Value Error with input
I am trying to get keras_cnn_mel.py to run but am getting the following error:
ValueError: Error when checking input: expected input_1 to have shape (63, 320, 1) but got array with shape (157, 320, 1)
I’m guessing the time dimension is not matching up for some of the audio files. Did you end up truncating those files or is there some sort of data compression technique I should look into?
Hello All your audio files should have the same length, so you need to truncate them or pad them. Best
what padding technique do you recommend? or would you be able to share the code you used to produce the results in the medium post?

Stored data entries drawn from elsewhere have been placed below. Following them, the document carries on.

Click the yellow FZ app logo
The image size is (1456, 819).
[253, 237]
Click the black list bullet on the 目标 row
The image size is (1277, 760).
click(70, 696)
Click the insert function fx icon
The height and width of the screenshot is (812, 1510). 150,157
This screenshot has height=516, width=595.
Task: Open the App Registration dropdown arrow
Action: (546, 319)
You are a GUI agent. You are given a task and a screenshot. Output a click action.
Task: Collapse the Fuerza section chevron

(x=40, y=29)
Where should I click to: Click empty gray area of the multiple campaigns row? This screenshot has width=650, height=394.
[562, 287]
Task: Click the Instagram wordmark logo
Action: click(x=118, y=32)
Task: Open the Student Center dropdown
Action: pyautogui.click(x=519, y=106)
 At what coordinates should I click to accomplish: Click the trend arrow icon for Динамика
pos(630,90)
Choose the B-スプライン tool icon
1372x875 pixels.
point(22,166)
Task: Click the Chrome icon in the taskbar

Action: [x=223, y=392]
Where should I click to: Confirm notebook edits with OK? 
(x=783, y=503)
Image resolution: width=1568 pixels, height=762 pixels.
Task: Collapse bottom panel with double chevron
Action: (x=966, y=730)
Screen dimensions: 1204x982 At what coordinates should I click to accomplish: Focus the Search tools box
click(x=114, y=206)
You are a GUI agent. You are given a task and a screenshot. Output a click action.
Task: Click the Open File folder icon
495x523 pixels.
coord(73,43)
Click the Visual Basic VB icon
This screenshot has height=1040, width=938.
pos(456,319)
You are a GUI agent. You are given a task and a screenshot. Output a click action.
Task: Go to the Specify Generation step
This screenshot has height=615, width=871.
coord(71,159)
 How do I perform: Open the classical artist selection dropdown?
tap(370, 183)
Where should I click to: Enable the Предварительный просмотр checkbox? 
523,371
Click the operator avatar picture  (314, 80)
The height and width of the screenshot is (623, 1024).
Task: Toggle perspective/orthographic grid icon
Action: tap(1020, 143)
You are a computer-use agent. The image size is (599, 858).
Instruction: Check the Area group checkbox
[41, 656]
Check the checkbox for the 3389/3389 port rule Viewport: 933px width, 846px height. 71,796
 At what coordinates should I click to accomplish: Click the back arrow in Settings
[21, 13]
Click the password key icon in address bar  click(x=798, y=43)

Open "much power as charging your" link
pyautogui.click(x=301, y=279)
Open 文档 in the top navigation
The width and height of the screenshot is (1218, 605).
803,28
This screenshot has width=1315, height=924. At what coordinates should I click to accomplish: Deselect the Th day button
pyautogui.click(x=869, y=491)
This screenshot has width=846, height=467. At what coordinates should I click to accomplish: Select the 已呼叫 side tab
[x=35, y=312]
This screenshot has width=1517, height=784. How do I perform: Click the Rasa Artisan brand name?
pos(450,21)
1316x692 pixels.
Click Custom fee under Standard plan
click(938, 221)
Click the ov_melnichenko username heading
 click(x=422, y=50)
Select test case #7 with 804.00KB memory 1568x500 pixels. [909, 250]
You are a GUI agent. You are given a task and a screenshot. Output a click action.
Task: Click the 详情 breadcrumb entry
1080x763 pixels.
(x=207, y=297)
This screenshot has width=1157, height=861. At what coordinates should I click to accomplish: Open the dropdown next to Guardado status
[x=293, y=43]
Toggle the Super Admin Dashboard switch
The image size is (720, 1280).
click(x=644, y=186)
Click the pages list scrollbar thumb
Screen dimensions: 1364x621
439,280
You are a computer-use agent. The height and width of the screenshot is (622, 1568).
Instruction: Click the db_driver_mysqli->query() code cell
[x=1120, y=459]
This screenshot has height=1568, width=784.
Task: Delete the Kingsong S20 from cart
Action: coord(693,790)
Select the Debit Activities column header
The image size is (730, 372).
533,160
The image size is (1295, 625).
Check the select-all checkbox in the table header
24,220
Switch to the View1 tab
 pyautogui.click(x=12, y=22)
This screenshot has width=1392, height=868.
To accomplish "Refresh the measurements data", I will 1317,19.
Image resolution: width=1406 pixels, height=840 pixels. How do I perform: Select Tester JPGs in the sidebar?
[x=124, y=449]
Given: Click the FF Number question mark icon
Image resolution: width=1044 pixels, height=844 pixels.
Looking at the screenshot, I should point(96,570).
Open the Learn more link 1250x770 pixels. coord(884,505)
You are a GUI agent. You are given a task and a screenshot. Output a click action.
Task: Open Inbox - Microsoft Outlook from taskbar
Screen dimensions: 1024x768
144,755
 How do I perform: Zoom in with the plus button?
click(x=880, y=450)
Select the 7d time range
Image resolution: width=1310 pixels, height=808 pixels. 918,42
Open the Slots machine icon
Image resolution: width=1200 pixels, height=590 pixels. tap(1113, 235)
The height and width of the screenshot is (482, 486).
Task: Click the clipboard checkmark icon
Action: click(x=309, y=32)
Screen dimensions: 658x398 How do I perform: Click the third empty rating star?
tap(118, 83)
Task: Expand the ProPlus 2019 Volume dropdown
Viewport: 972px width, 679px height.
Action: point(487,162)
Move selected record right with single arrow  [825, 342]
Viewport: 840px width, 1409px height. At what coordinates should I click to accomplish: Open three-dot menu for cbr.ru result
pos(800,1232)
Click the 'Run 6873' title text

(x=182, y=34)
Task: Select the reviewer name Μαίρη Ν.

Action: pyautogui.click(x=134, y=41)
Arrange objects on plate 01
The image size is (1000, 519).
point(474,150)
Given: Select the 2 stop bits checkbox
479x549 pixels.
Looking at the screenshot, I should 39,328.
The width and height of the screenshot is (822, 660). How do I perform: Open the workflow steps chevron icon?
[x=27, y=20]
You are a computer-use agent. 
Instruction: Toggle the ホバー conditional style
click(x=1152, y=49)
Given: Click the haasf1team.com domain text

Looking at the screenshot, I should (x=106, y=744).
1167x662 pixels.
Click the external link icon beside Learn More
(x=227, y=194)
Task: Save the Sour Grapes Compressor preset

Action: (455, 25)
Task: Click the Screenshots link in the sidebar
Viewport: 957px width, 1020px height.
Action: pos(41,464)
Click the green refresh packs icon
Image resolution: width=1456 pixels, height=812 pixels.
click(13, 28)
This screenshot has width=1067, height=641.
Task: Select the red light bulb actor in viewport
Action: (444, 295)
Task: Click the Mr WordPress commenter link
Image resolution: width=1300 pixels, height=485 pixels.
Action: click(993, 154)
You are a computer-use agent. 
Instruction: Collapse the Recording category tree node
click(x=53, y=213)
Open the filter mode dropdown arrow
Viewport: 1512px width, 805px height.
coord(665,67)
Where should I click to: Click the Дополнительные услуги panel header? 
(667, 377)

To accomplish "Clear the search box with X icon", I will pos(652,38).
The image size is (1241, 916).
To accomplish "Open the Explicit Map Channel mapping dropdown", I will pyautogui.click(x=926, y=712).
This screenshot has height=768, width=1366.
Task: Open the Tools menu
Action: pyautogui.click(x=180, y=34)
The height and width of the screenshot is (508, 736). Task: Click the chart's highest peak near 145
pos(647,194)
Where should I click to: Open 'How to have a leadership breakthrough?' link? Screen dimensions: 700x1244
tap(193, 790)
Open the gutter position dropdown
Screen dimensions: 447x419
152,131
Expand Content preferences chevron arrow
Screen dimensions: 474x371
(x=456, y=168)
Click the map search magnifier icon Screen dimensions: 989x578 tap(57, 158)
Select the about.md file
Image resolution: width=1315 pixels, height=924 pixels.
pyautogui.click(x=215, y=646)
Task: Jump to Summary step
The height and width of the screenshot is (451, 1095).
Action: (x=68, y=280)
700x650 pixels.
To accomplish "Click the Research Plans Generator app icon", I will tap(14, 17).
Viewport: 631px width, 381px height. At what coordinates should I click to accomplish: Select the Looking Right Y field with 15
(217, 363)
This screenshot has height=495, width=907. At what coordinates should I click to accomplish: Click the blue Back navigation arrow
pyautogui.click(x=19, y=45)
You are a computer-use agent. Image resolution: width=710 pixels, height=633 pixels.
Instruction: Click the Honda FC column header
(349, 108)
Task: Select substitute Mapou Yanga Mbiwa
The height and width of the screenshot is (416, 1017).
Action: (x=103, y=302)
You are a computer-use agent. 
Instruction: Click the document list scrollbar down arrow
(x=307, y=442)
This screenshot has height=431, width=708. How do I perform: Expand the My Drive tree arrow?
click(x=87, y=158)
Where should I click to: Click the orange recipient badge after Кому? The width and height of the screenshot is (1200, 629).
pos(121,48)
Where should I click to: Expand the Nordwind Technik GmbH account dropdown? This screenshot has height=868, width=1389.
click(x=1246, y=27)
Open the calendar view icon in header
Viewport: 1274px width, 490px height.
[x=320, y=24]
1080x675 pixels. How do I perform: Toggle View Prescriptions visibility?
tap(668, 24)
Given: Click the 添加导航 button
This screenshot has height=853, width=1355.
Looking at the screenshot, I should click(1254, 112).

Its in the repo : https://github.com/CVxTz/audio_classification/blob/master/code/keras_cnn_mel.py
def load_audio_file(file_path, input_length=input_length): data = librosa.core.load(file_path, sr=16000)[0] #, sr=16000 if len(data)>input_length:
max_offset = len(data)-input_length
offset = np.random.randint(max_offset)
data = data[offset:(input_length+offset)] # HERE: Truncating
else:
if input_length > len(data):
max_offset = input_length - len(data)
offset = np.random.randint(max_offset)
else:
offset = 0
data = np.pad(data, (offset, input_length - len(data) - offset), "constant") ##HERE : Padding
data = preprocess_audio_mel_T(data)
return data
Hmm, I haven't changed that part though, so the data is being loaded by the load_audio_file code. It seems like the error actually doesn't have to do with the data being input into the model, but potentially the data being output by the first layer (input layer) of the model. Any idea what could be happening? I haven't changed the code except to download the data and put that file in my directory.
Maybe its a difference in librosa version since I uploaded the code Maybe you can change the input shape from " inp = Input(shape=(63, 320, 1))" to " inp = Input(shape=(157, 320, 1))" in the model definition ?
Did this solve your issue ?
That also did not work, and I am getting the same error message. Could you let me know what versions of each package you used in your working version of the code?